Leão XIV a líderes muçulmanos: «É preciso rejeitar toda instrumentalização do nome de Deus com fins políticos ou militares»

Leão XIV a líderes muçulmanos: «É preciso rejeitar toda instrumentalização do nome de Deus com fins políticos ou militares»

O Papa Leão XIV recebeu neste sábado no Vaticano uma delegação de líderes e representantes da comunidade muçulmana do Senegal, perante os quais defendeu o diálogo inter-religioso como ferramenta fundamental para frear o extremismo, os discursos de ódio e os conflitos que afetam atualmente a África. Durante sua intervenção, o Pontífice elogiou o modelo senegalês de convivência pacífica entre cristãos e muçulmanos, que definiu como um “tesouro de fraternidade” que deve ser preservado.

A seguir, o discurso de Leão XIV:

Excelências,
queridos irmãos e irmãs:
A paz esteja convosco!

Alegra-me acolher-vos a vós, que representais as irmandades e comunidades muçulmanas do Senegal, juntamente com os representantes da Igreja católica desse mesmo país. Este encontro é uma expressão significativa da nossa amizade e do nosso compromisso comum de promover uma sociedade inclusiva, pacífica e fraterna.

Vindes do Senegal, a terra da “teranga” —a hospitalidade e a solidariedade—, uma terra de fortes laços familiares, convivência e coexistência pacífica entre cristãos, muçulmanos e crentes de outras tradições. Esta realidade constitui o fundamento do diálogo entre povos diferenciados pela sua pertença religiosa e pela sua origem étnica. Este tesouro de fraternidade, que deve ser cuidadosamente preservado, é um bem precioso não só para a vossa nação, mas para toda a humanidade.

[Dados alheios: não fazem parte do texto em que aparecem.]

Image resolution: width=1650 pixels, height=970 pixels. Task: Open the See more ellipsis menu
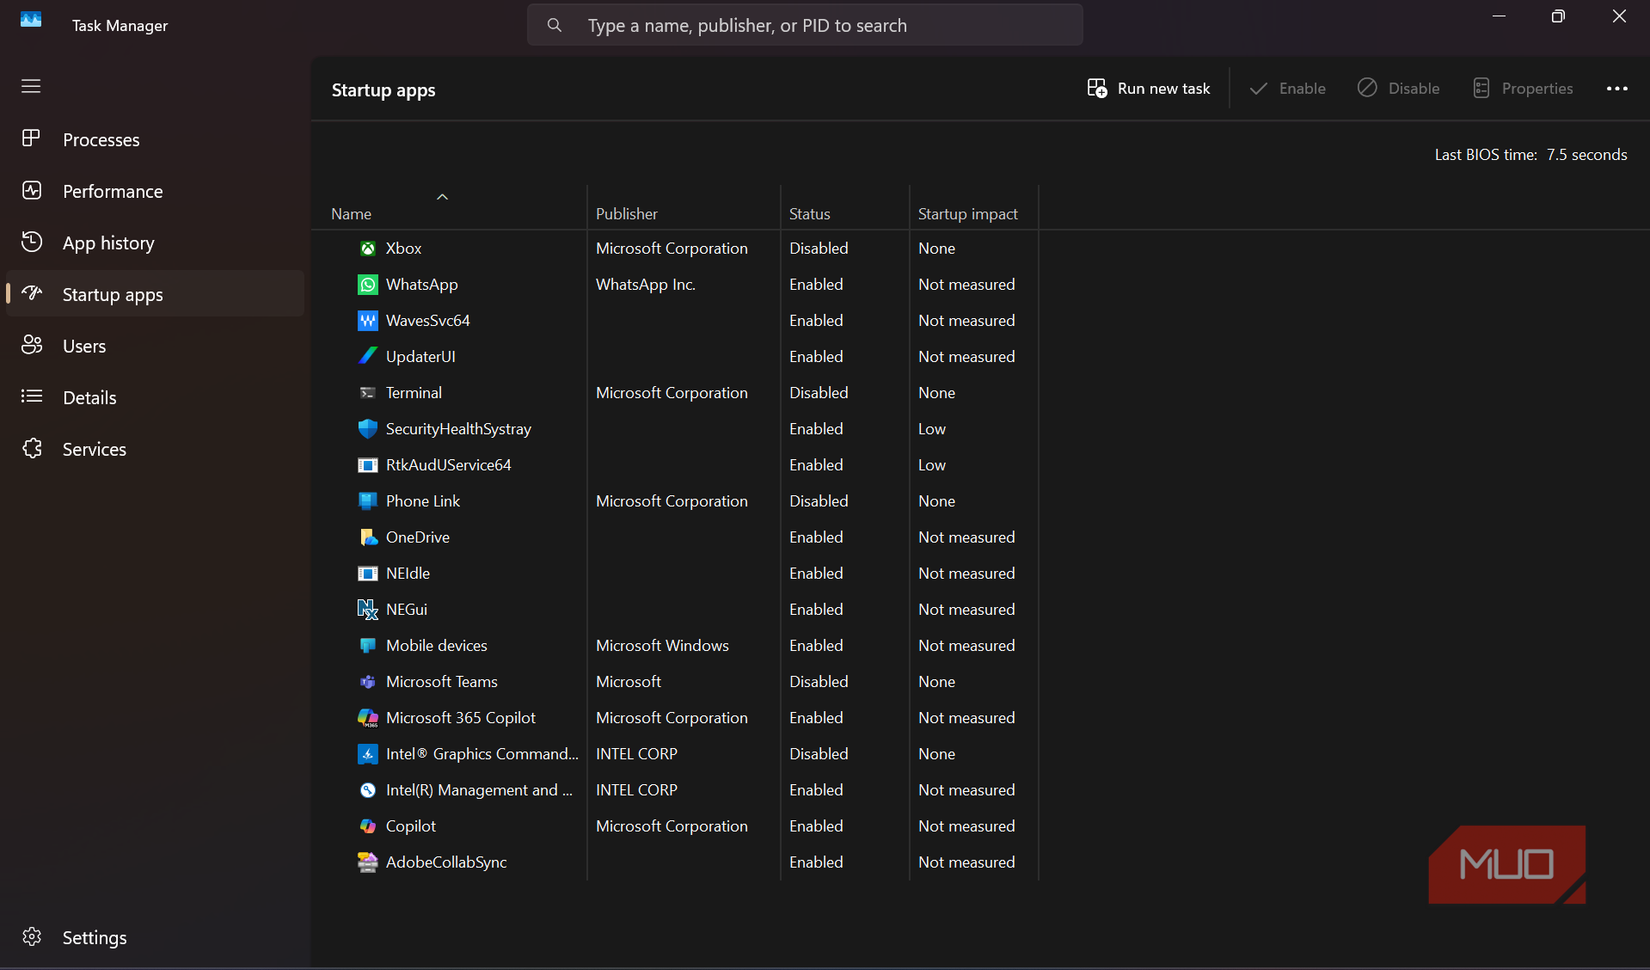[1616, 88]
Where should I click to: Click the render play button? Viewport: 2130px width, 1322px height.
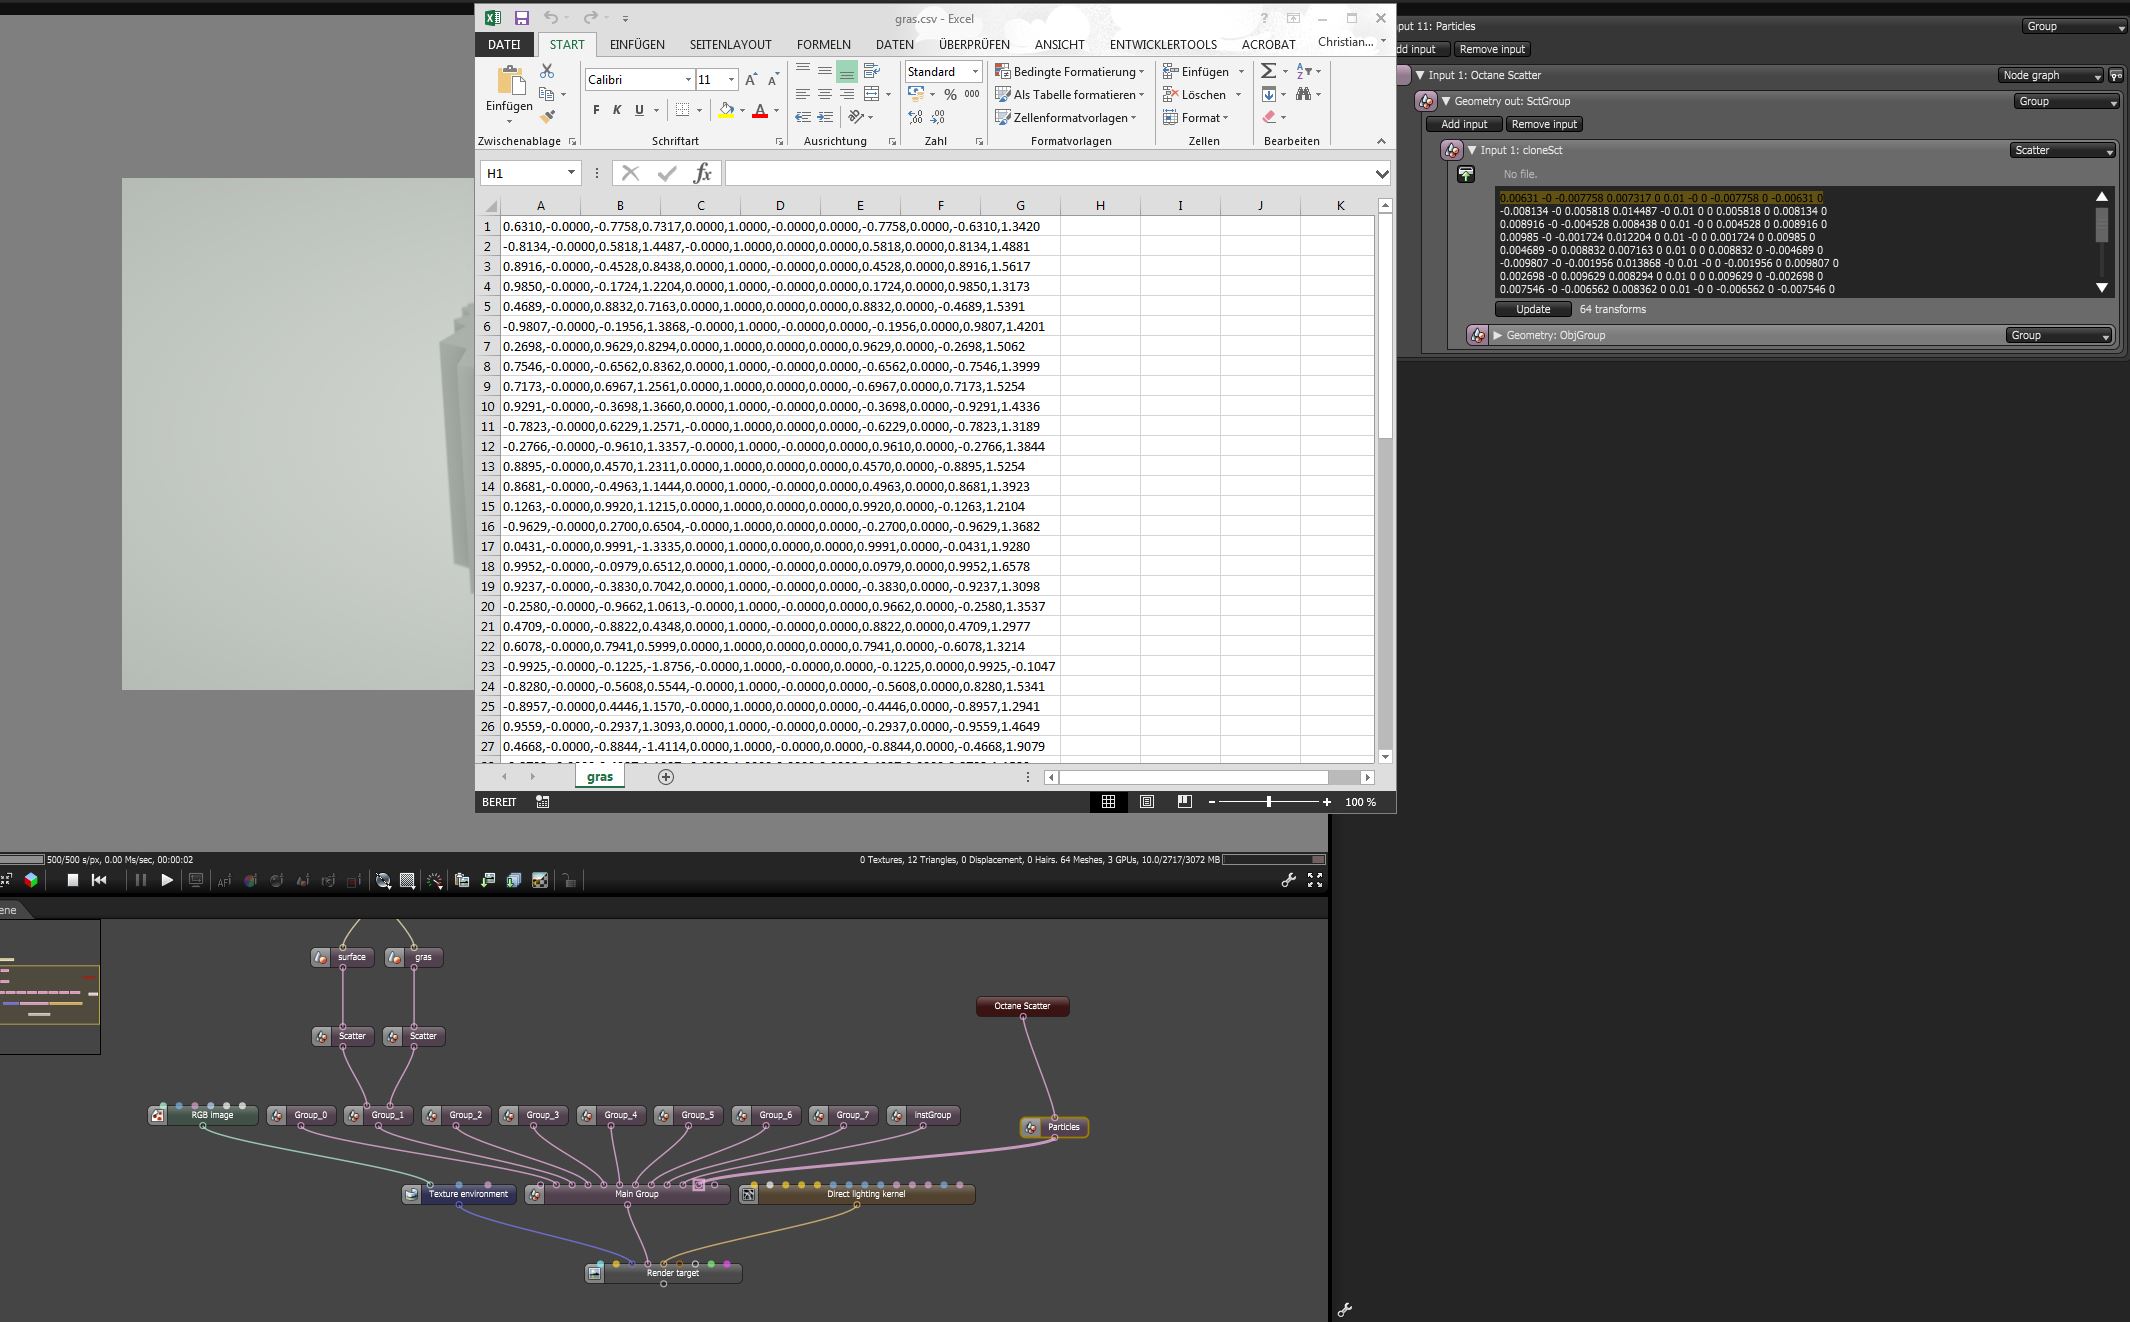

Infelizmente, os conflitos armados persistem no continente africano, provocando graves crises humanitárias e profundas desigualdades que afligem diariamente populações inteiras, sem esquecer o preocupante aumento do extremismo violento. A isto somam-se os crescentes fluxos de migrantes e refugiados, os discursos de ódio que envenenam o tecido social, o enfraquecimento dos laços familiares e a erosão dos valores éticos e espirituais, especialmente entre os jovens.

Neste contexto, os valores inspirados pelo espírito da “teranga” e o diálogo inter-religioso constituem um meio valioso para aliviar as tensões e construir uma paz duradoura.

«Favorecendo o diálogo inter-religioso e envolvendo os responsáveis religiosos em iniciativas de mediação e reconciliação, a política e a diplomacia podem apoiar-se em forças morais capazes de aliviar as tensões, prevenir as radicalizações e promover uma cultura de estima e respeito mútuo» (cf. Discurso às Autoridades, à Sociedade Civil e ao Corpo Diplomático, Yaundé, 15 de abril de 2026). Hoje o mundo precisa enormemente de uma diplomacia e de um diálogo religioso fundados na paz, na justiça e na verdade.

Como cristãos e muçulmanos, acreditamos juntos que todo ser humano foi modelado pelas mãos de Deus e, por isso, está revestido de uma dignidade que nenhuma lei nem poder humano tem direito de arrebatar (cf. Gn 1,27). As nações do mundo também o proclamaram: «Todos os seres humanos nascem livres e iguais em dignidade e direitos». Sobre este fundamento de fraternidade, enraizado na origem da humanidade e na fé, assumimos juntos a nossa responsabilidade comum: condenar toda forma de discriminação e perseguição baseada na raça, na religião ou na origem; rejeitar toda instrumentalização do nome de Deus com fins militares, económicos ou políticos; elevar a nossa voz em favor de toda minoria que sofre. Como disse em Bamenda, Camarões: «Ai daqueles que manipulam as religiões e o próprio nome de Deus para os seus próprios interesses […], arrastando o que é sagrado para o mais obscuro e miserável!» (Discurso pela Paz, Bamenda, 16 de abril de 2026).

Rezo para que Deus todo-poderoso reavive o desejo de nos compreendermos melhor uns aos outros, de nos escutarmos mutuamente e de vivermos juntos no respeito e na fraternidade. Que Ele nos conceda a coragem de percorrer o caminho do diálogo, de responder aos conflitos com gestos de fraternidade e de abrir os nossos corações aos outros, sem temer as diferenças. Finalmente, rezo para que o vosso compromisso em favor da paz, da justiça e da fraternidade dê abundantes frutos e conduza a uma cooperação cada vez mais profunda entre todas as partes pelo bem da humanidade. Obrigado!